CHALLENGE 1 |
Decide whether each statement below agrees with the blog post that follows, answering yes or no and quoting the deciding words of the post: (a) the story in Fortune takes place in 1868; (b) the veteran character is an old vet; (c) the writer's research was done on the internet.

Saturday, May 30, 2015

I thought it meant a male pig...

Interesting research tidbit:

I have a character in Fortune who is a veteran of the Crimean War, or the Russian War as it was called in those days. He isn't an old vet, for the story takes place in 1868, twelve years after the Peace was signed. He's a young vet of about 36 who plays an important role in the book, and whose life was forever changed by the War.

Although I plan to make only brief references to the battles that involved him, I needed to learn facts about the war, what caused it, who was involved, etc. I've been researching  on the internet. And one word kept coming up to describe attitudes in Russia and England at the time -- chauvinism.

It had a preconceived notion about the word and thought it had more recent origins. Here's what I found:

The Columbia Encyclopedia, Sixth Edition. 2001-05.

RECORDS SHOWN |

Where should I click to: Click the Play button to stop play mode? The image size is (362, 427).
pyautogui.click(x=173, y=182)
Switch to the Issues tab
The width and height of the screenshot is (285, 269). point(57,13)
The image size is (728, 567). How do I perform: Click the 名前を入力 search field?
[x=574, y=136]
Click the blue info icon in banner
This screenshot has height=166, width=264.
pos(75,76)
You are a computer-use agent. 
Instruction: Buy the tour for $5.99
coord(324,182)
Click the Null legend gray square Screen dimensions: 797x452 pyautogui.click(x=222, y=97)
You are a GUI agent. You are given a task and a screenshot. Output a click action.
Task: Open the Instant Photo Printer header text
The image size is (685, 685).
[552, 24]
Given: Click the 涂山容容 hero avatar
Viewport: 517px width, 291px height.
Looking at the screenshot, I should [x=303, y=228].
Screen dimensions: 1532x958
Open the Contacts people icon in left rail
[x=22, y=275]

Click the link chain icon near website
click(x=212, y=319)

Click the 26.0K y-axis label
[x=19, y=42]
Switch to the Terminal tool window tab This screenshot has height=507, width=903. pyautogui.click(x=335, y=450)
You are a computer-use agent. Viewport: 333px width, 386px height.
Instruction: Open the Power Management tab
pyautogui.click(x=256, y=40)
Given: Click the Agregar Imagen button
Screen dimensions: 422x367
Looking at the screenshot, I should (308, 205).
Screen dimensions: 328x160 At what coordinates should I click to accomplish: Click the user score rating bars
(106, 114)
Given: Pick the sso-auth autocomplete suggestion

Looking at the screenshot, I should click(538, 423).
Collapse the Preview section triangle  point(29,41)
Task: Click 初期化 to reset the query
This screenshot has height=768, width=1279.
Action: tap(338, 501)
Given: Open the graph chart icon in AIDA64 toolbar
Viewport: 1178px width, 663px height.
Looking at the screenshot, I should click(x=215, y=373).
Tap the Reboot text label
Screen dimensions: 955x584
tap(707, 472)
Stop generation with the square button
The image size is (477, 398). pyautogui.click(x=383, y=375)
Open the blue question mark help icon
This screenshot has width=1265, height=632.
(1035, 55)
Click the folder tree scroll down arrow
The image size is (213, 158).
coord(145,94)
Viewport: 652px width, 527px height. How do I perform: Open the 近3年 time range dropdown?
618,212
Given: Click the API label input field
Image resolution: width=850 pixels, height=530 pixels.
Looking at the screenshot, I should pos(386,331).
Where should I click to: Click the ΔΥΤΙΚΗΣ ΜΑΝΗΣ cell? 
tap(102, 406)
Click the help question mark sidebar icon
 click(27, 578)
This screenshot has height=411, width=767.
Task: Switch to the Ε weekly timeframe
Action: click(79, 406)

CHALLENGE 2 |
Select each line of the entries above that contains the word "This", and copy those lines.

OUTPUT 1 |
(a) Yes: "for the story takes place in 1868"
(b) No: "He isn't an old vet"
(c) Yes: "on the internet"

OUTPUT 2 |
This screenshot has height=166, width=264.
Switch to the Terminal tool window tab This screenshot has height=507, width=903. pyautogui.click(x=335, y=450)
This screenshot has height=768, width=1279.
This screenshot has width=1265, height=632.
This screenshot has height=411, width=767.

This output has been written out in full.